How to choose a reference set of highly expressed genes for calculating Codon Adaptation Index? What if I do not have any experimental evidence related to their expression levels or on the other hand what if I have a newly annotated genome? Is it still possible to compute CAI?
Why do you think that highly expressed genes in particular would make a good CAI reference? Personally, I would go for a highly conserved (between taxa) set of genes.
Thanks for the reply. Yes. It might be a good idea if I want to see deviation of a coding sequence between taxa. But, in my case I would want to see the similarities between coding sequences within the same organism/taxon so as to find out genes which have some correlation like they are similarly expressed, or like they belong to same pathway, or they are functioning towards a defined biological objective, etc.

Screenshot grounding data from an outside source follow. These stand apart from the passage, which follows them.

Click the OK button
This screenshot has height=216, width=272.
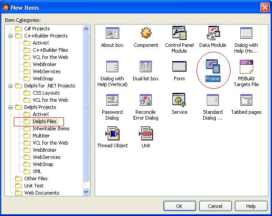click(x=179, y=206)
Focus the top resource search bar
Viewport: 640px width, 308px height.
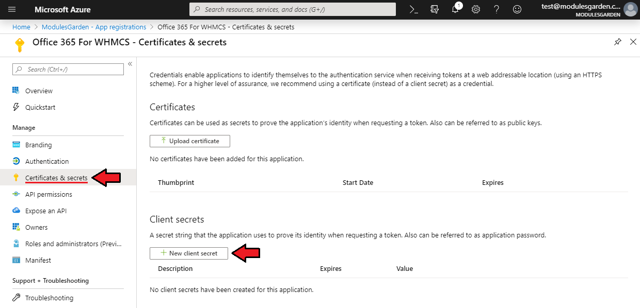coord(293,9)
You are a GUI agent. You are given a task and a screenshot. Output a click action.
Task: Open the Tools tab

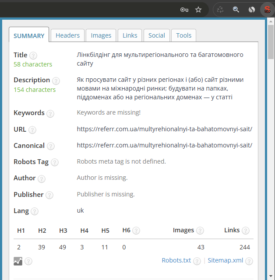click(183, 35)
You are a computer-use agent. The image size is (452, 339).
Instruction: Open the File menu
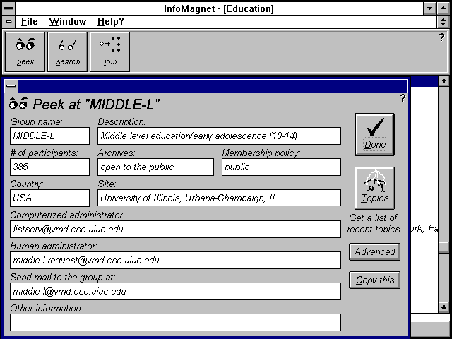click(29, 22)
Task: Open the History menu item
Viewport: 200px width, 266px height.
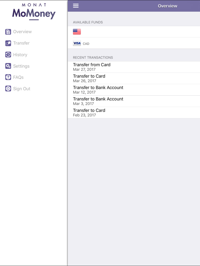Action: (x=20, y=55)
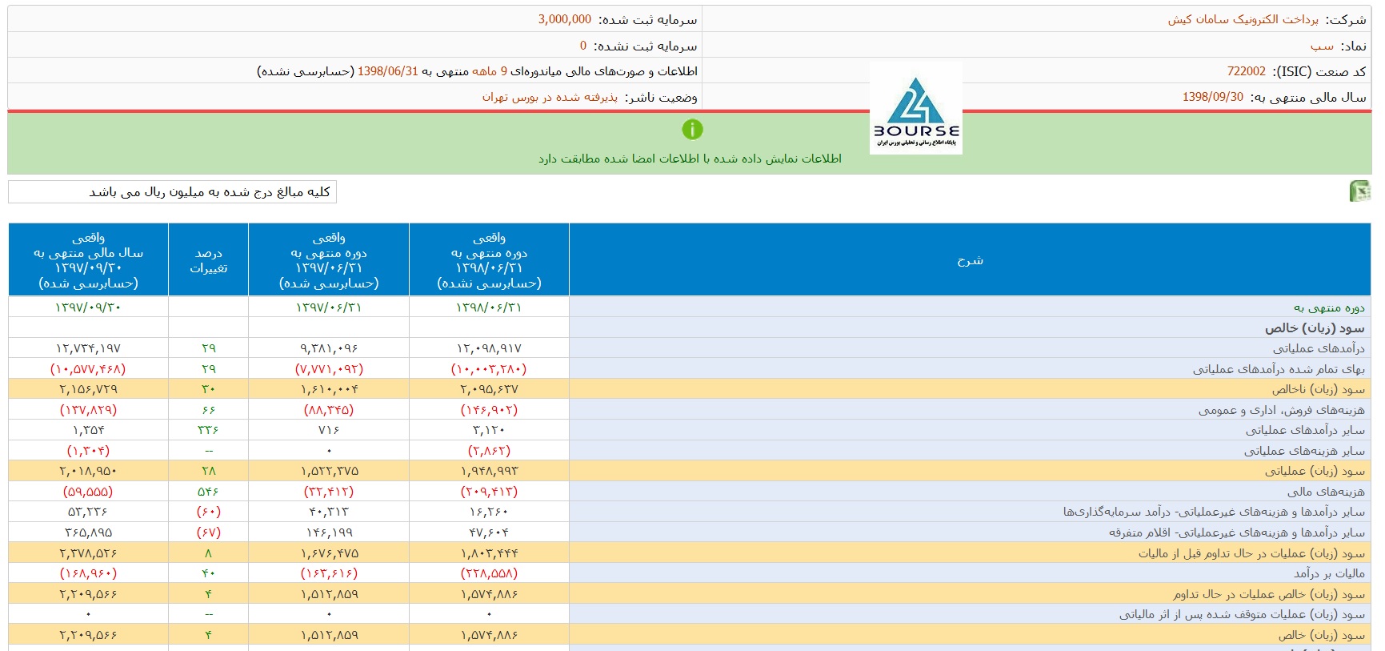The image size is (1385, 651).
Task: Click the period 1398/06/31 column header
Action: tap(489, 260)
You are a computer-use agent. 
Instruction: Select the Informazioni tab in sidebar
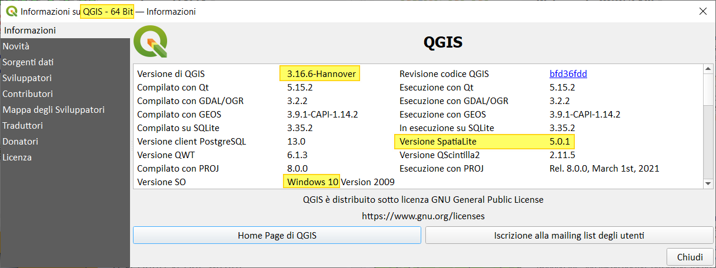pos(29,30)
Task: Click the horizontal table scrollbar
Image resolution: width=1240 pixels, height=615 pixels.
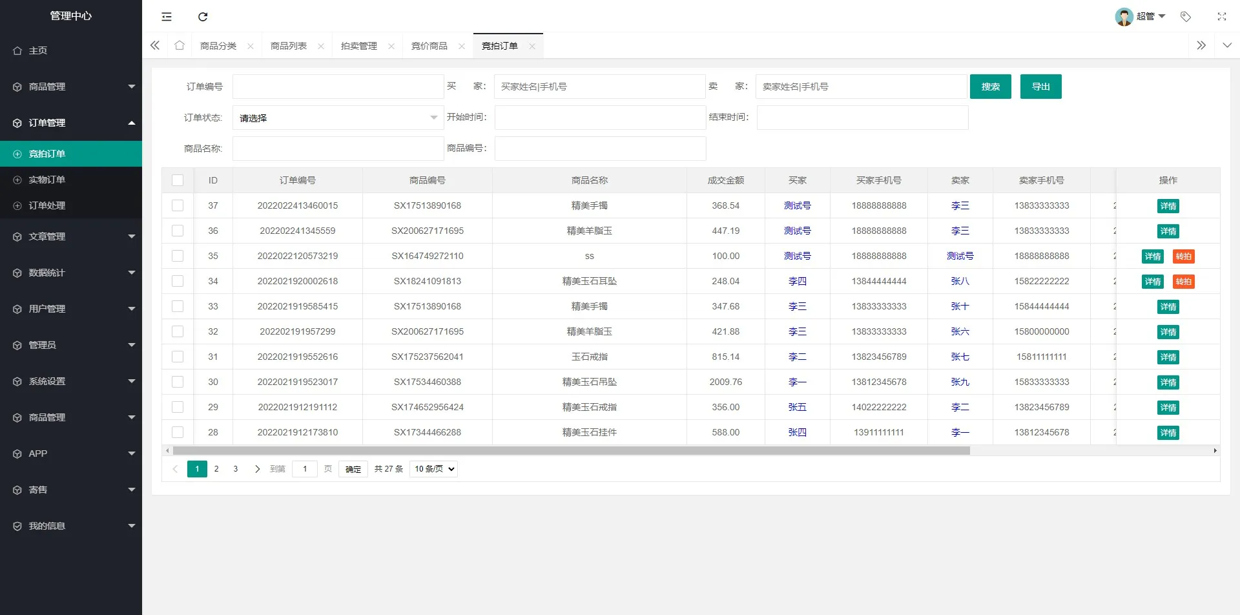Action: (571, 451)
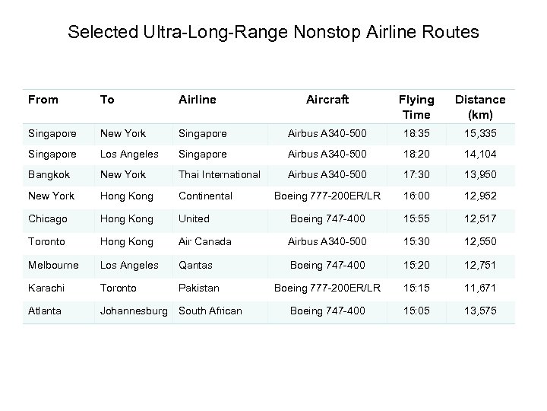Select the Thai International airline cell
This screenshot has width=547, height=411.
coord(219,174)
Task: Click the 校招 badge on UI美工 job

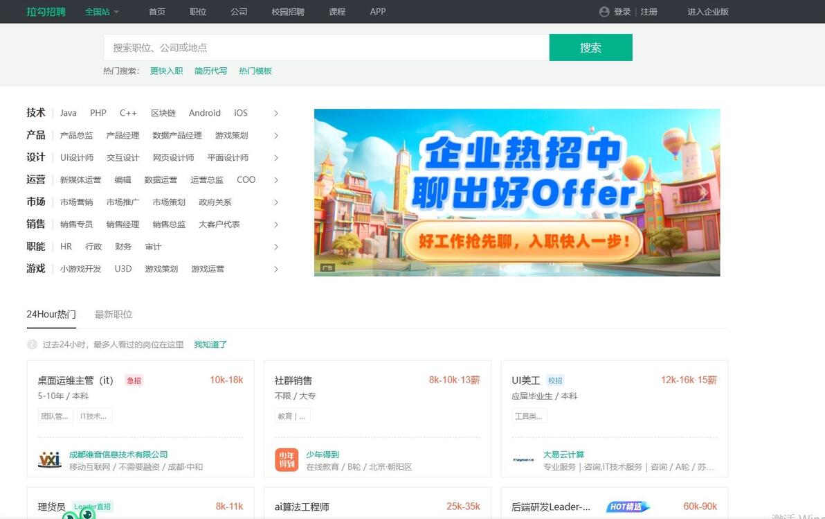Action: pyautogui.click(x=556, y=380)
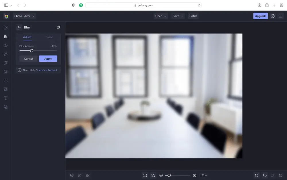Click the Layers icon in bottom toolbar
This screenshot has width=287, height=180.
click(71, 175)
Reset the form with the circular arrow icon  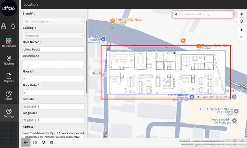(x=43, y=142)
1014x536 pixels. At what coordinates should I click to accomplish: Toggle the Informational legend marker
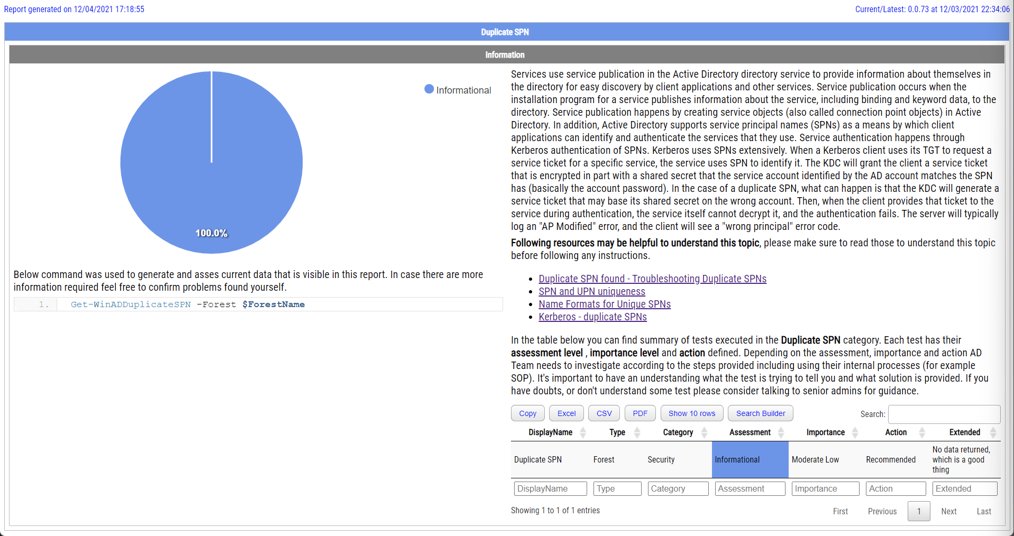pyautogui.click(x=429, y=89)
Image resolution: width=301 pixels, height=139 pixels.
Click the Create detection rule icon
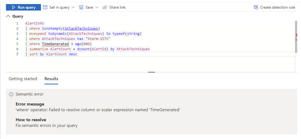(256, 7)
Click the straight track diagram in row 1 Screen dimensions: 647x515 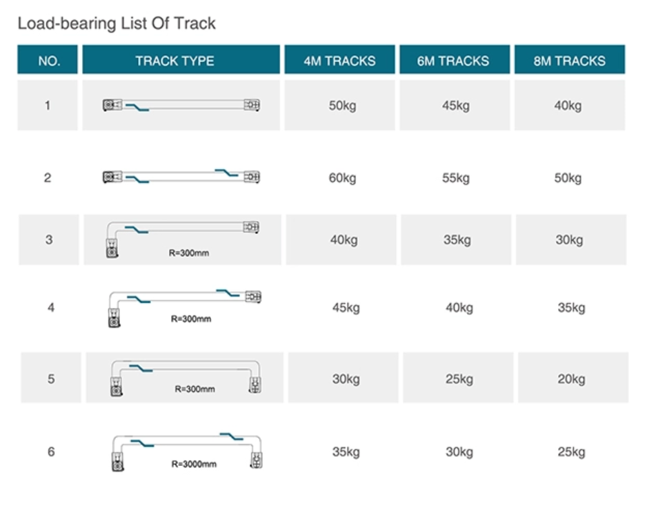point(181,106)
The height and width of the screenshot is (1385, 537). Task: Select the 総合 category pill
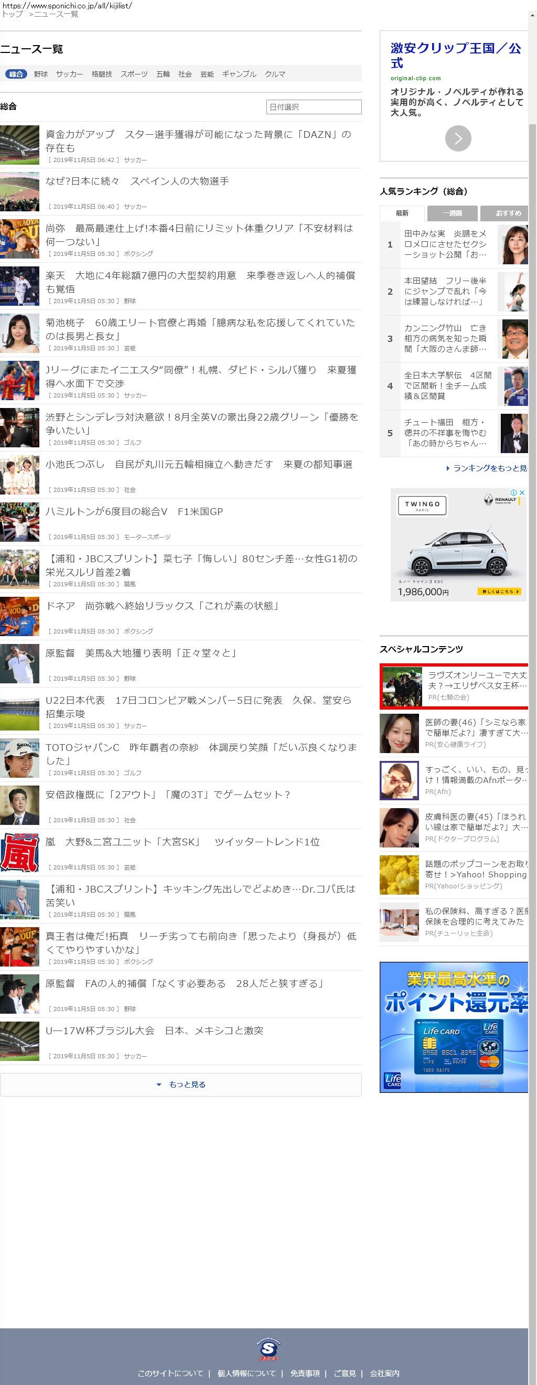(16, 74)
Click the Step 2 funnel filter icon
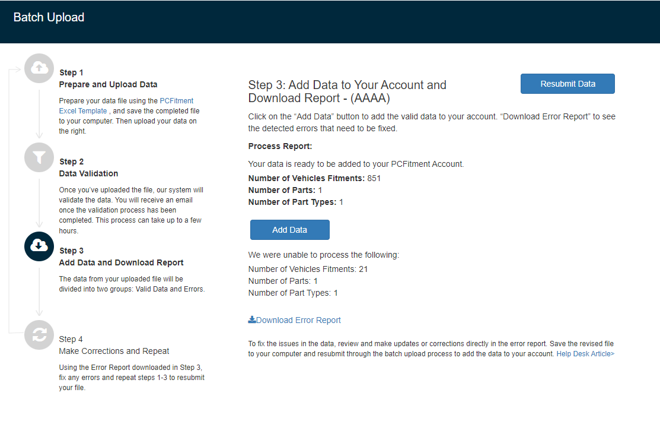 tap(39, 157)
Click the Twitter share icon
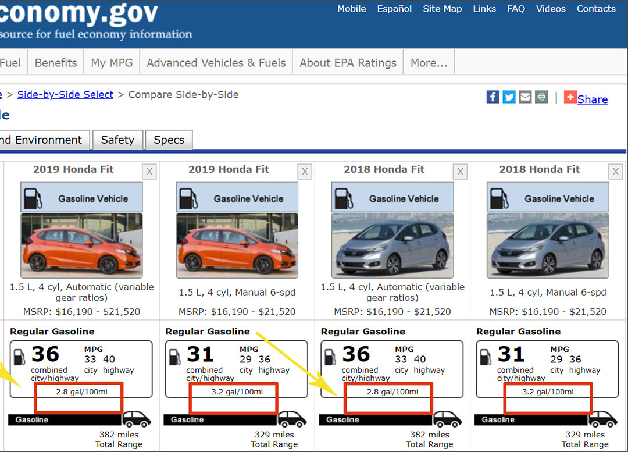 coord(509,97)
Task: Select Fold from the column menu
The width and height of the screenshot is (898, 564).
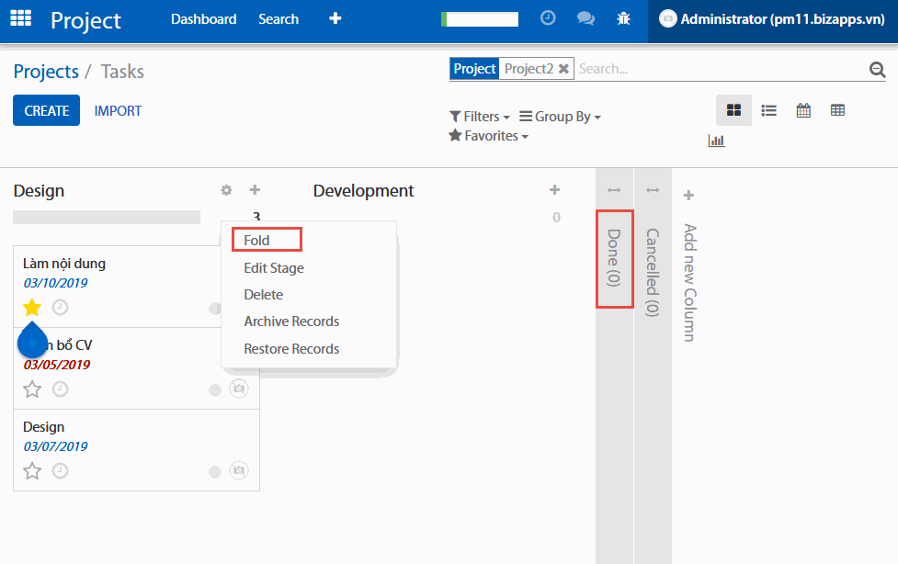Action: [x=257, y=241]
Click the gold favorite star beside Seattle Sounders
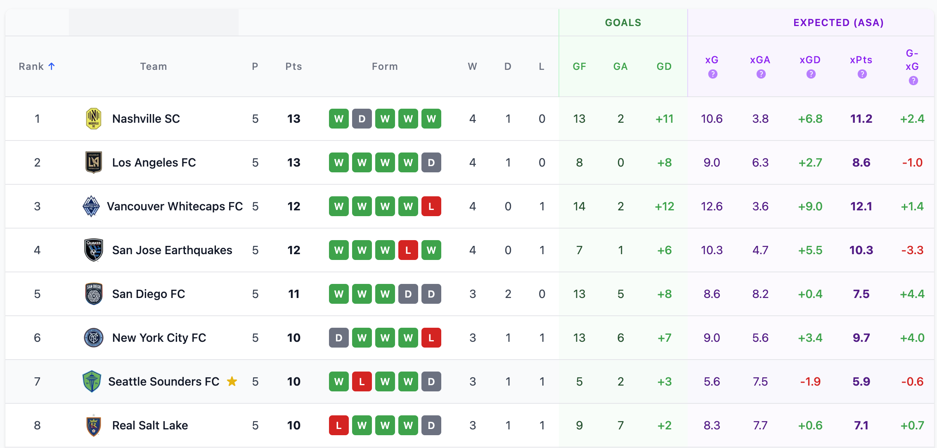The width and height of the screenshot is (937, 448). (232, 381)
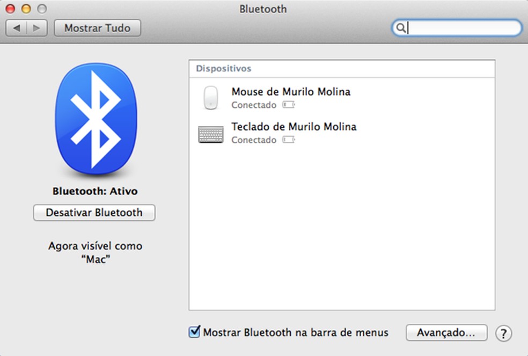Open the Avançado settings
The image size is (528, 356).
[446, 332]
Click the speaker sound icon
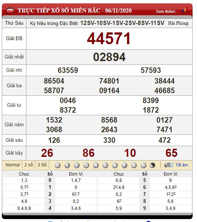This screenshot has width=197, height=222. pyautogui.click(x=169, y=165)
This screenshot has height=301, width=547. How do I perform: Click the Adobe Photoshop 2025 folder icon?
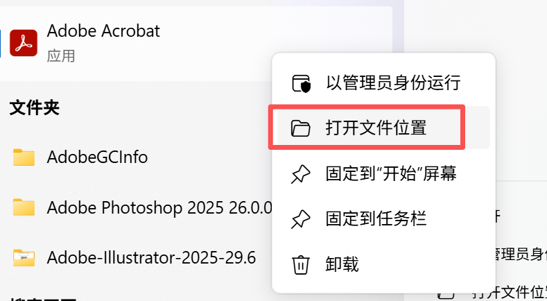tap(24, 207)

Codon Adaptation Index (CAI) was first introduced by Sharp and Li to measure synonymous codon usage bias for a DNA or RNA sequence.It also measures the resemblance between the synonymous codon usage of a gene and the synonymous codon frequencies of a reference set.CAI was originally proposed to provide an estimate that can be used across genes and species, ranging from 0 to 1.
If a gene always uses the most frequently used synonymous codon in the reference set,then CAI=1. If a gene always uses the least frequently used synonymous codon in the reference set,then CAI=0.
abdulwrs7 if you want to promote your website (given it has bioinformatics-related relevance) then please open a new question and choose type Blog. Adding the exact same answer to five old threads that already received (accepted) answers should not really be the way to go here.
Thanks for the reply. Yes. It might be a good idea if I want to see deviation of a coding sequence between taxa. But, in my case I would want to see the similarities between coding sequences within the same organism/taxon so as to find out genes which have some correlation like they are similarly expressed, or like they belong to same pathway, or they are functioning towards a defined biological objective, etc.